Portnoy's Complaint is a 1969 American novel by Philip Roth. Its success turned Roth into a major celebrity, sparking a storm of controversy over its explicit and candid treatment of sexuality, including detailed depictions of masturbation using various props.
Structure and themes
Structurally, Portnoy's Complaint is a continuous monologue by narrator Alexander Portnoy to Dr. Spielvogel, his psychoanalyst; Roth later explained that the artistic choice to frame the story as a psychoanalytic session was motivated by "the permissive conventions of the patient-analyst situation," which would "permit me to bring into my fiction the sort of intimate, shameful detail, and coarse, abusive language that ... in another fictional environment would have struck me as pornographic, exhibitionistic, and nothing but obscene."
The novel is set primarily in New Jersey from the 1940s to the 1960s. Portnoy is "a lust-ridden, mother-addicted young Jewish bachelor",
Writing
Roth had begun work on Portnoy's Complaint in 1967, before publication of his novel When She Was Good that year. The piece had its genesis in a satirical monologue Roth had written to accompany a slide show proposed for inclusion in the risqué revue Oh! Calcutta! that would focus on the sexual organs of the rich and famous. While the slide show never came to fruition, Roth found part of the accompanying monologue about masturbation salvageable. Roth re-fashioned the material for the novel and sold a chapter of the book, entitled "Whacking Off", to Partisan Review. Progress on the novel was slow because Roth was suffering from writer's block, relating to his ex-wife, Margaret Martinson and the unpleasant prospect that any royalties generated by the novel would have to be split equally with her. In May 1968, Martinson was killed in a car crash in Central Park. Roth's writer's block lifted and following Martinson's funeral, he traveled to the Yaddo literary retreat to complete the manuscript.
Responses, reviews and attacks
The publication of the novel caused controversy in American public discourse. The two aspects that evoked outrage were its explicit and candid treatment of sexuality and obscenities, including detailed depictions of masturbation, which was revolutionary in the late 1960s, and the irreverent portrait of Jewish identity. It caused uproar in the Jewish community, including among New York intellectuals such as Irving Howe and Diana Trilling. A 1967 agreement between the Commonwealth of Australia and its states had put in place a uniform censorship effort against books on the federal banned books list. According to this agreement, books that were imported into the country would be handled by the Commonwealth, while the states would police local publication and distribution, using state laws to prosecute. However, South Australia bucked the system when it came to Portnoy's Complaint, declaring that it would not prosecute sales of the work made to an adult who made a direct enquiry of the vendor, provided the books were kept behind the counter.

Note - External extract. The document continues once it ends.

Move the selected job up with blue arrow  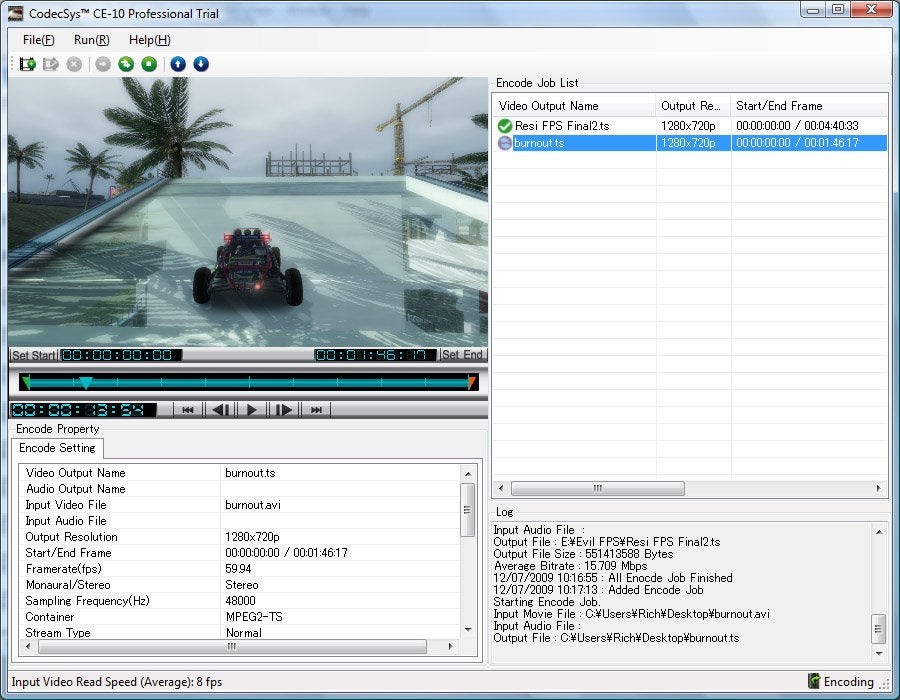(178, 64)
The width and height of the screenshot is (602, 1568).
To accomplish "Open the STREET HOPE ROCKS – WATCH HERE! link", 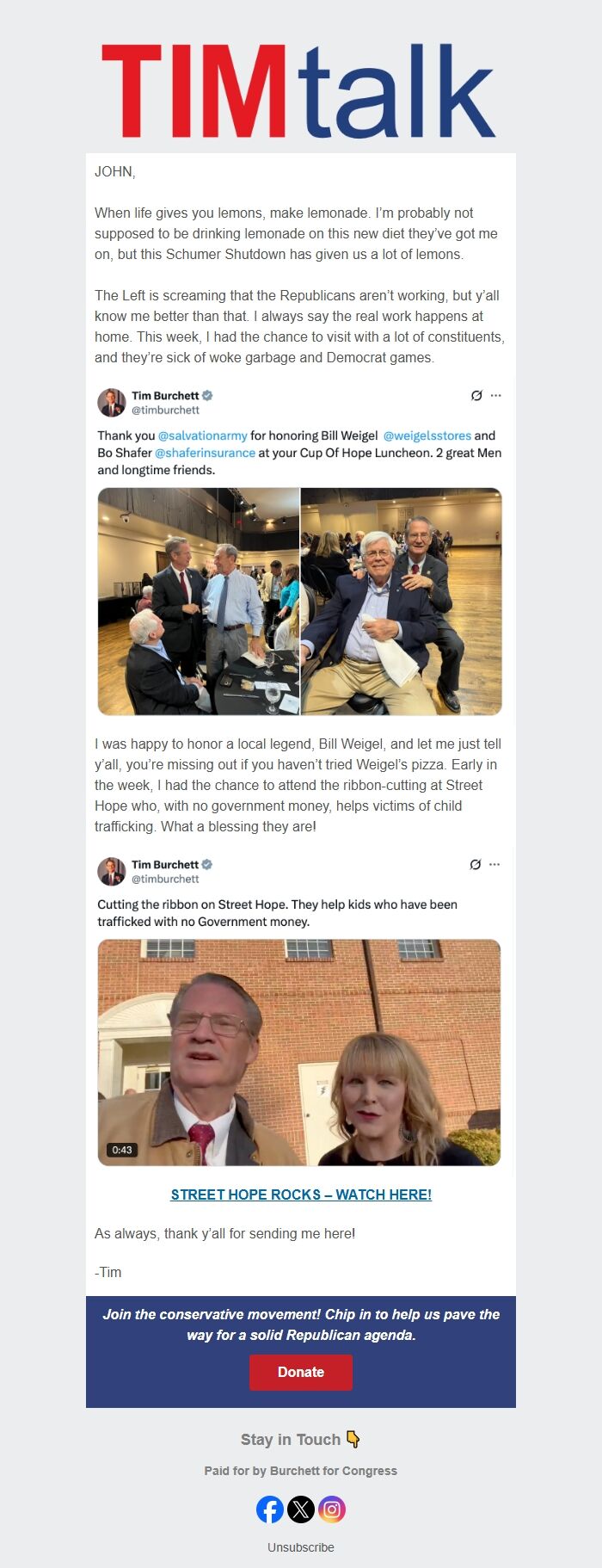I will [301, 1195].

Attempts to prosecute Penguin and any bookseller carrying the book were successful in Victoria and Queensland, but failed in Western Australia (where "works of recognised artistic, scientific or literary merit" were immune under the local statute, notwithstanding that they may have been obscene) and New South Wales, where prosecutors gave up after two trials resulted in hung juries. The book was removed from the federal banned list for importation in June 1971, the federal government recognising the absurdity that local publications could be sold legally in three states and the Australian Capital Territory. The Portnoy matter was a watershed in Australian censorship law, marking the last occasion on which the censorship of a literary publication came before the courts. Many libraries in the United States banned the book because of its detailed discussion of masturbation and its explicit language.